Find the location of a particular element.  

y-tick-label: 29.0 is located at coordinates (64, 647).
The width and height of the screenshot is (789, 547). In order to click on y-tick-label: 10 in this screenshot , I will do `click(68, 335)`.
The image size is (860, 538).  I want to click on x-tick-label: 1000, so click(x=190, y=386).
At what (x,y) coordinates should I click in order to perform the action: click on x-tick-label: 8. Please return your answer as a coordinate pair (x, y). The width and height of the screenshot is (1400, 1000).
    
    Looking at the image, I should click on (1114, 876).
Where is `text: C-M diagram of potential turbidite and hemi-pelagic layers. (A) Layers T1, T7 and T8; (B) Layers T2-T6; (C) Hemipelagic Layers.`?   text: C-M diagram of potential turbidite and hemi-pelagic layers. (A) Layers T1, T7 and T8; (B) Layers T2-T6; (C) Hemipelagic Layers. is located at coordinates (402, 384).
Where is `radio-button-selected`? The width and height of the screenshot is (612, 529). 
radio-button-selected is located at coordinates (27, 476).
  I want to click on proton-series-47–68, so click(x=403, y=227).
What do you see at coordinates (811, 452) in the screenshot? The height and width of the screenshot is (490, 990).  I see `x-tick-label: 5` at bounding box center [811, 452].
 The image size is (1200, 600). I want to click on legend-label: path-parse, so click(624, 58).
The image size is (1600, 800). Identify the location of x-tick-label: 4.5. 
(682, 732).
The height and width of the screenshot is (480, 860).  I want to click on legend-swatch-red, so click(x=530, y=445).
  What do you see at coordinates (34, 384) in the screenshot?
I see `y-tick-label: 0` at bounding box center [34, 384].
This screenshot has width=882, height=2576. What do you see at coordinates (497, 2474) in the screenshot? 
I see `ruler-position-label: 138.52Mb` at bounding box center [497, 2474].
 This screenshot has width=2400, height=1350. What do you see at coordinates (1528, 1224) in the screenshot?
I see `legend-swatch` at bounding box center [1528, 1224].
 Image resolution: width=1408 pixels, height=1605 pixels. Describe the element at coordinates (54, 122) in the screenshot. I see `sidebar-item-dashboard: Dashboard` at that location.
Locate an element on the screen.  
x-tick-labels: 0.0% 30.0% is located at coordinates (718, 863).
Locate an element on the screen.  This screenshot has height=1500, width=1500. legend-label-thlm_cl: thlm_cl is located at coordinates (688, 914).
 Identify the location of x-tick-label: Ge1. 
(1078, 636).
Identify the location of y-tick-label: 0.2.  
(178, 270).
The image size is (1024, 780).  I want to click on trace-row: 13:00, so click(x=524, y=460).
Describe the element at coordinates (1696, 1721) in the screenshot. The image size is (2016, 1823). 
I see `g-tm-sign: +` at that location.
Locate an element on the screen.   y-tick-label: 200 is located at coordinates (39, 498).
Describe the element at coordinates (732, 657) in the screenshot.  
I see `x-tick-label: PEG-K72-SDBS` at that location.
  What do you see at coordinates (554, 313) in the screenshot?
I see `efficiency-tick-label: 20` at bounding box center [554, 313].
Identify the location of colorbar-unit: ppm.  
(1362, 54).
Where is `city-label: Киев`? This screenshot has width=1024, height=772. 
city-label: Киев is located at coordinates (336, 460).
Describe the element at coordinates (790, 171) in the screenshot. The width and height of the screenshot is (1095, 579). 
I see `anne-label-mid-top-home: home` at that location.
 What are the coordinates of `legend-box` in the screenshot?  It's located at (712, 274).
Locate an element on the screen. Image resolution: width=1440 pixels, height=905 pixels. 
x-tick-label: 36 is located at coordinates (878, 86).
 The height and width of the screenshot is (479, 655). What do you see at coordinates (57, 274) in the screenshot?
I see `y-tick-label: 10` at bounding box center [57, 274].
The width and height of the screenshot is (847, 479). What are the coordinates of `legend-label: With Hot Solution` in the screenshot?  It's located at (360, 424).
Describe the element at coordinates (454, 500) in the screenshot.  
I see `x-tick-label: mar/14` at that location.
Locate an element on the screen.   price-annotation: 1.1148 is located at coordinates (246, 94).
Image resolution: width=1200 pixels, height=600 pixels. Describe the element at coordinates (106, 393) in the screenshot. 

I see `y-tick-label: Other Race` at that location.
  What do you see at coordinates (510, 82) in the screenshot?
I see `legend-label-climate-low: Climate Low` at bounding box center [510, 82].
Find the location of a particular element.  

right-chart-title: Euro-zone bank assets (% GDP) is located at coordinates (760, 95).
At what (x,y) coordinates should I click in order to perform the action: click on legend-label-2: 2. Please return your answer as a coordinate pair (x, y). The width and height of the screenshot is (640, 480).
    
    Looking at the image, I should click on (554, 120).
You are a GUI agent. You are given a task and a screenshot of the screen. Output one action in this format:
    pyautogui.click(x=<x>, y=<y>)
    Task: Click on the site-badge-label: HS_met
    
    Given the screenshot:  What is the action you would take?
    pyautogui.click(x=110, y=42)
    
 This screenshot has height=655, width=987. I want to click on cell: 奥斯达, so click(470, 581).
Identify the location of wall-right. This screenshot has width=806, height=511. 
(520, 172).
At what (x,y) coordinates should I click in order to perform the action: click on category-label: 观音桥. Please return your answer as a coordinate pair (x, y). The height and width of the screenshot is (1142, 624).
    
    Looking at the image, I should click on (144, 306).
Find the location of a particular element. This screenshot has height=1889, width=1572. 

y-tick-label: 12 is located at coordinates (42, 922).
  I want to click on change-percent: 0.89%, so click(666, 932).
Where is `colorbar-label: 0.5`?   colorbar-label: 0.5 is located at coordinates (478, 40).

_YOUR INSTRUCTIONS_
Reproduce the lines in the records between the line holding "This screenshot has width=882, height=2576." and the line holding "(1362, 54).", inclusive, swapping "Identify the location of" for "Find the position of" and leaving everything else unchanged.

_ANSWER SPACE_
This screenshot has width=882, height=2576. What do you see at coordinates (497, 2474) in the screenshot? 
I see `ruler-position-label: 138.52Mb` at bounding box center [497, 2474].
 This screenshot has width=2400, height=1350. What do you see at coordinates (1528, 1224) in the screenshot?
I see `legend-swatch` at bounding box center [1528, 1224].
 Image resolution: width=1408 pixels, height=1605 pixels. Describe the element at coordinates (54, 122) in the screenshot. I see `sidebar-item-dashboard: Dashboard` at that location.
Locate an element on the screen.  
x-tick-labels: 0.0% 30.0% is located at coordinates (718, 863).
Locate an element on the screen.  This screenshot has height=1500, width=1500. legend-label-thlm_cl: thlm_cl is located at coordinates (688, 914).
 Find the position of x-tick-label: Ge1. 
(1078, 636).
Find the position of y-tick-label: 0.2.  
(178, 270).
The image size is (1024, 780).  I want to click on trace-row: 13:00, so click(x=524, y=460).
Describe the element at coordinates (1696, 1721) in the screenshot. The image size is (2016, 1823). 
I see `g-tm-sign: +` at that location.
Locate an element on the screen.   y-tick-label: 200 is located at coordinates (39, 498).
Describe the element at coordinates (732, 657) in the screenshot.  
I see `x-tick-label: PEG-K72-SDBS` at that location.
  What do you see at coordinates (554, 313) in the screenshot?
I see `efficiency-tick-label: 20` at bounding box center [554, 313].
Find the position of colorbar-unit: ppm.  
(1362, 54).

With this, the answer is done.